Today is a story of biscuit woe. I’ve been pretending for a while that my biscuits turn out well, because, honestly, the first day they always taste good. But they turn to hockey pucks with great speed after that. My great grandmother’s recipe is no exception. It’s amazing how it was passed down to me: my grandmother’s sister learned it from her father when she was 8 years old to be able to fill in while my great grandmother, H, was ill; she had 13 children during her lifetime, so you could barely blame her for being under the weather! They didn’t have self-rising flour or electricity, so no mixers. Everything was beaten by hand in a wooden bowl.
The recipe is this:
4 cups flour
1/4 teaspoon baking soda
1/2 teaspoon salt
4 tablespoons lard (shortening)
1 cup butter milk
Put the sifted flour in the mixing bowl and make a hole in the flour – add the buttermilk in the hole and sprinkle baking soda on the milk and add salt. Add lard and mix well until soft dough forms. Pinch off a ball of dough and shape to 1/2 inch thick large biscuits. Place on greased oven pan so the biscuits touch. Bake in 400 degree oven until a rich brown.

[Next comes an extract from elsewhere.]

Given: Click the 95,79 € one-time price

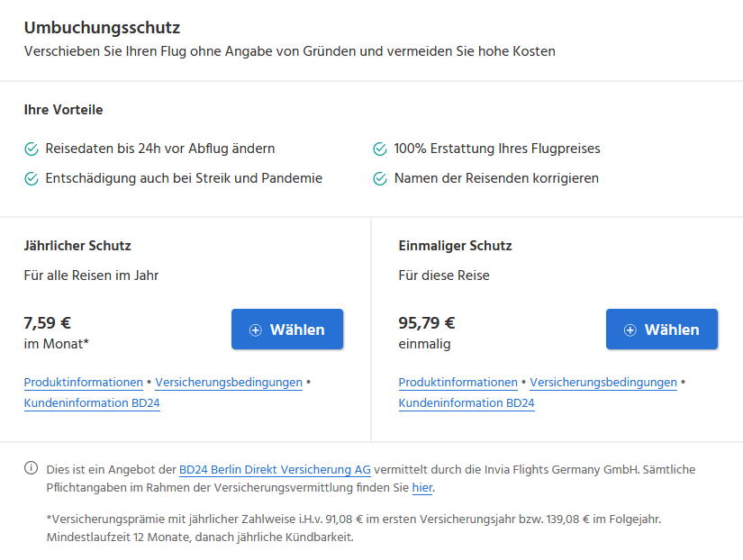Looking at the screenshot, I should click(x=427, y=323).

Let me tell you, this was where my substitution nature got the best of me. I hadn’t planned to try this recipe, but E was in town and we wanted to have a nice breakfast, so I made little corner-cuts until I realized my own recipe was unrecognizeable: no buttermilk so I used regular milk, the baking soda was old, the lard had to be subbed with crisco vegetable shortening. All in all, hockey pucks by midday, though our breakfast was delightful.

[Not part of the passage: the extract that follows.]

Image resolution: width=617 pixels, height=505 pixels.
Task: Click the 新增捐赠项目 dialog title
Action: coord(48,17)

I need to return to T’s house, my friend who makes biscuits entirely by feel. I need, also, to buy new baking soda, which might solve my problems. More than anything, I’ve got to respect the biscuit recipe: they know what they are doing. It’s baking, after all: a science experiment. Cooking may yield something different and delicious when I improvise, but baking can be pretty unforgiving!